+++ Records shown +++

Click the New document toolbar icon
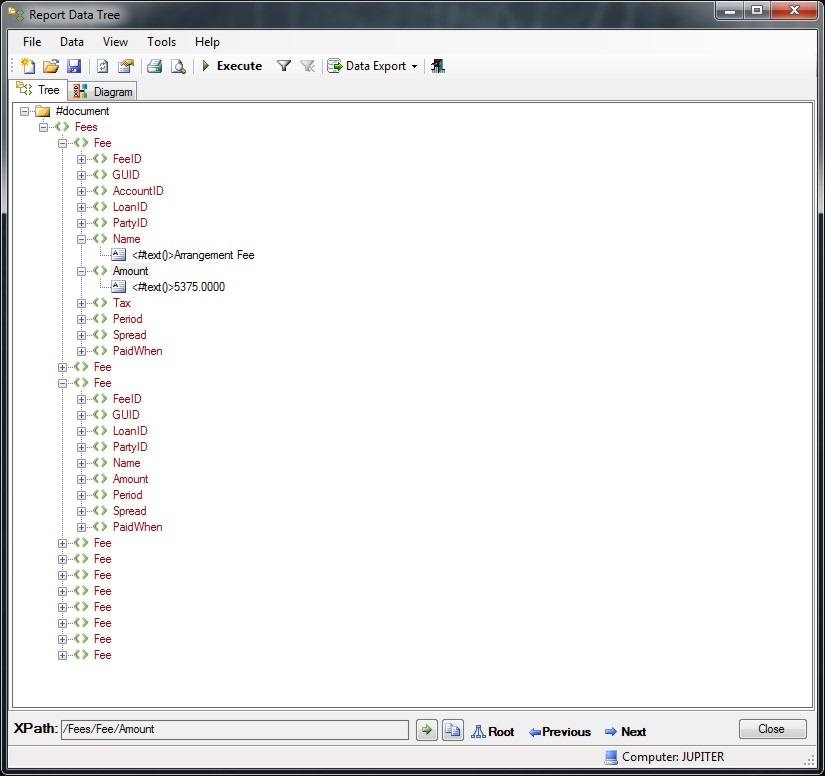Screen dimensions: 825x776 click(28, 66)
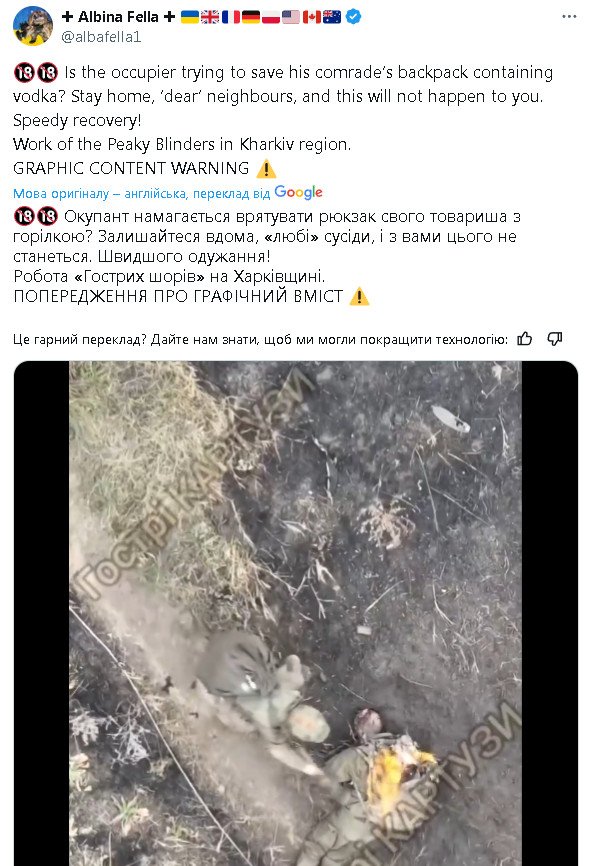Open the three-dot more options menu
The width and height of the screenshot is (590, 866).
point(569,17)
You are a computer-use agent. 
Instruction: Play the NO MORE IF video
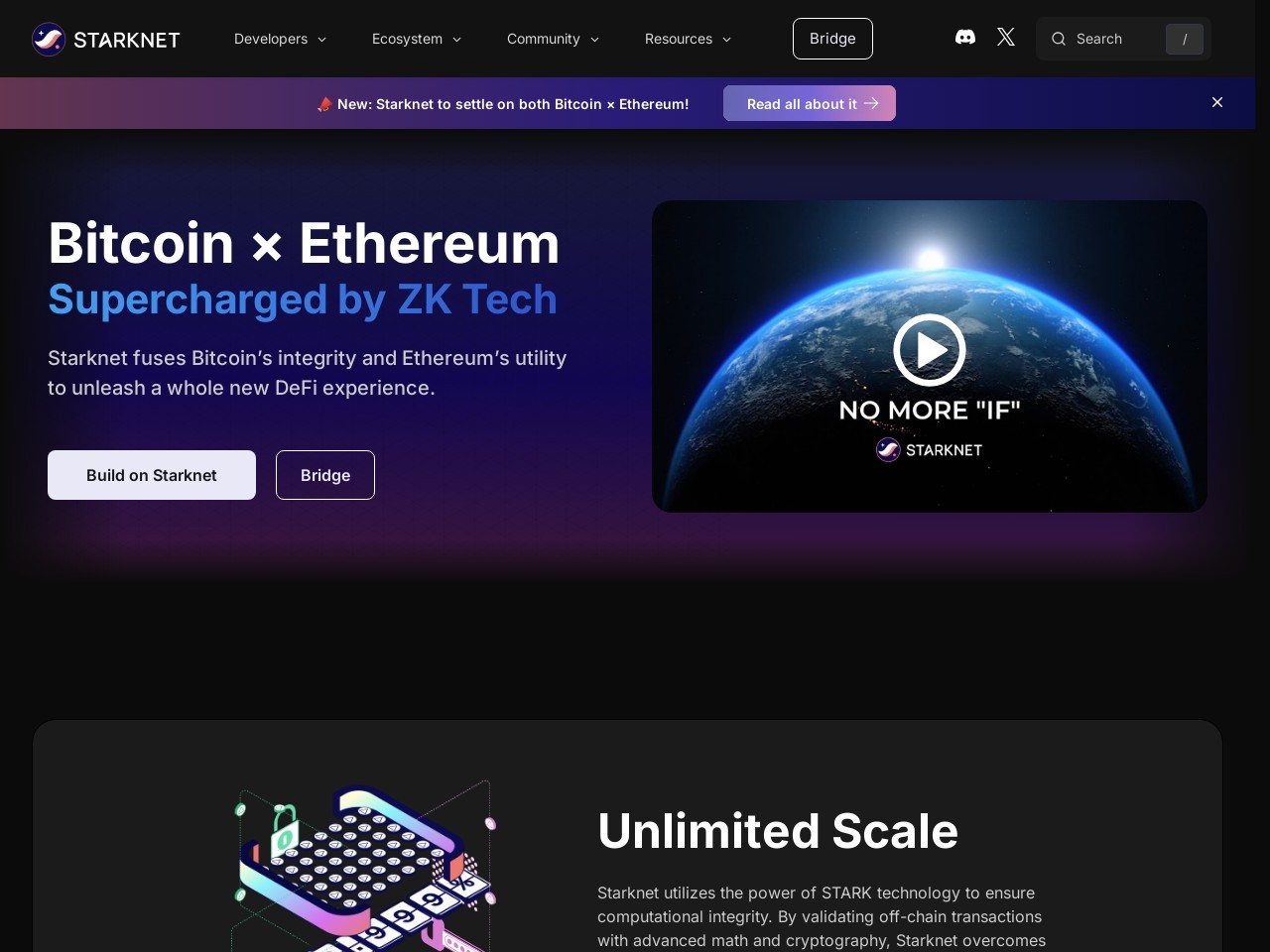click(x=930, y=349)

+++

**To do**:
The records above must be repeated in full and exactly, but without any of the pictures.

**Written solution**:
Click the New document toolbar icon
Screen dimensions: 825x776 click(28, 66)
Open the three-dot more options menu
The width and height of the screenshot is (590, 866).
point(569,17)
You are a computer-use agent. 
Instruction: Play the NO MORE IF video
click(x=930, y=349)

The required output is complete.